Sunday, March 31, 2013

Tour de Pain Extreme: 3 Races, 24 hours-Part 2 the Half Marathon

The Tour de Pain Extreme, put on by Jacksonville’s largest running store, 1st Place Sports, pits the runner in a three race series: a 10k at 7pm on a Friday night, a Half Marathon at 7am Saturday Morning, and a 5k at 6pm Saturday night. Result are compiled and awards are handed out based upon the combined finishing times. This account stands as the second of three. For part one, visit here, for part three here.

The Half Marathon:
State of Mind: Pleasantly Pained (minus the strange proposition during mile 8)
Shoes: Skora Forms with Injinji 2.0 compression socks

            First off, this race was the longest distance I had run since the end of the Disney Marathon in January. While I had maintained a 9-11 mile run a week, as an assistant track coach, I have an opportunity to run with the kids on a daily basis, and have been running with them, mostly a track based regimen. These workouts have been training me for the mile and the two mile, not the half marathon, and I was well aware that the two month layoff of long distance training could result in falling off a cliff somewhere in the race. As a fellow Skora Ambassador, Peyton Hoyal said here, do training specific for your race. Track training can translate to a 5k or 10k, but tends to be less beneficial as the distance lengthens.
            On to the race—my legs felt solid going in, not too much of a hangover from the previous night’s 10k. Tight hips, but that was about it. I had refueled the night before, a smoothie that beyond strawberries and bananas, included high fat sources in hemp seeds and coconut oil plus chia, flax, tart cherry juice and almond milk. A few capraflex, a bunch of ginger, and a normal dinner before watching the Gators win in the Sweet 16. Race morning, I consumed Spirulina, a banana, green tea, and a bottle of water containing chia and honey. From there the morning was odd: I left my road ID and GPS watch at home (not having the ID seemed more concerning, I used my phone as a GPS to look at post race splits) and then threw up a bit of my chia drink in the parking lot. Normally the drink goes down perfectly; I drink it while running during long runs, but this day was different.

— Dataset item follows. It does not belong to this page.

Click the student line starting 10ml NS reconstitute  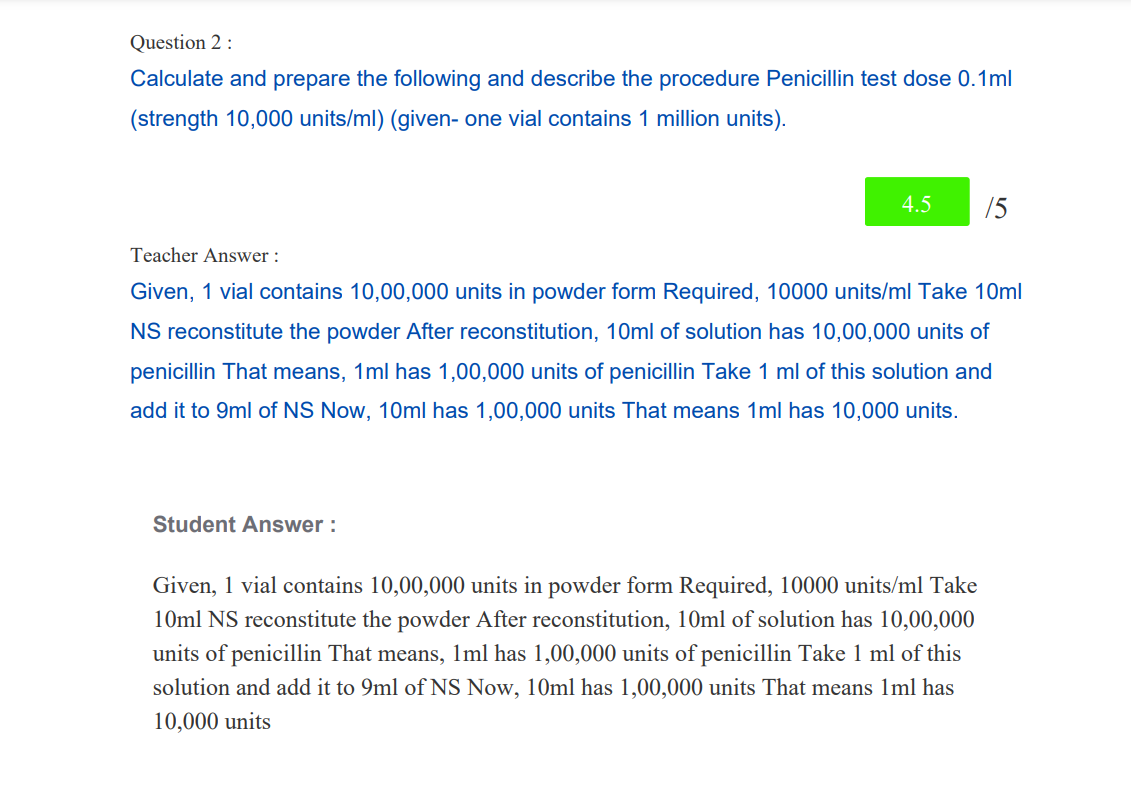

Feeling off and seeing as the race was long, and speed can be averaged, I went with the slow warm-up. Dynamic stretching, drills, enough to get the blood moving before going, but not a lot of running.
            When they fired the mini-cannon that doubles as a gun, I leapt forward and headed off into the darkness of the 50 degree morning. Miles one and two, run before sunset, involved the same two bridges from the night before in reverse, first a 85-90 foot climb, then a more modest 35 feet, and you could hear collective groans from the pack as the went over. From here we had essentially and out and back for miles three through eleven, before finishing up along the river walk like we did during the 10k and descending the dreaded corkscrew down ramp. That said, I took the first six miles smoothly, 7:22, 7:17, 7:16, 7:26, 7:25, 7:26. Everything felt fine, there were no thoughts about the night before, no thoughts about the night to come, just a steady race to be run, clipping along at a nice, steady pace. Then, somewhere in the midst of Evergreen cemetery, and yes, we ran through a cemetery, my legs fell off. The analogy was a gift a competitor who I beat the night before, beat in the 5k later in the day, but was shocked to see me fall apart.
            So amongst the ghosts, running by feel (I never checked the GPS pacing once, only leaving the time check for every ten minutes) I fell off the pace. Mile seven came upon me, and my cadence dropped. It became more difficult to drive me knees, and as it turned out I hit a 7:49. I knew I had dropped, people were passing me that shouldn’t have, but in the end, you run how you train, I had only been training for the track, a fact that changes in the middle of April when I gear up for a multiple marathons. Mile eight was more of the same, an 8:05, minus one bit of humor, the out and back course, went through a few of the older, more dilapidated sections of the city. It was in one of the sections that woman stood on her front porch gyrating and screaming out, “After your workout, come by for some after workout sex.” For the record, before anyone asks, there was no returning.
            Thus I vacillated in this state. Mentally, I wanted to shatter my PR of 1:40.22, set on a relatively flat course after a tapper, physically my lungs felt great, but my hips didn’t lie (sorry), and I had struggles turning over. I already started planning the remedy, more consistent leg work (clam shells, donkey kicks, donkey whips, leg lifts, squats) and a return to long distance tempo driven training post track season. I tried to push back down, would get a good stride going for a few minutes, before falling off the pace yet again. Mile nine 7:50, mile ten 8:00, mile eleven 7:55, mile twelve gave a nice onramp hill toward the riverside area and an 8:10. Then I hit the river walk area, a
About 200m from the finish, trying to shake off the cramp.
great early morning sun lit scene and decided to give it one last push. Unfortunately, the push did me in—for the first time in my racing life, training included, I cramped up. My left leg tightened on the lower hamstring, just behind the knee. No, I didn’t stop, but yes, I did slow, dropping to a pedestrian 9:14. Somewhere in the corkscrew, the tightness abated, allowing me to finish okay, but all-in-all, the race felt like a lost day.
I could have done more, I know it, could have made up time in my age group at least, but instead fell into a more distant 6th.  Yet, one must be realistic. Twelve hours after a solid 10k and without proper long distance training for over ten weeks, I had to be semi pleased. Race three to come.
Results, two races in.

Friday, March 29, 2013

Tour de Pain Extreme: 3 Races, 24 hours-Part 1 the 10K

The Tour De Pain Extreme, put on by Jacksonville’s largest running store, 1st Place Sports, pits the runner in a three race series: a 10k at 7pm on a Friday night, a Half Marathon at 7am Saturday Morning, and a 5k at 6pm Saturday night. Result are compiled and awards are handed out based upon the combined finishing times. After skipping the inaugural event last year, I jumped right into this year’s contest. For part two go here.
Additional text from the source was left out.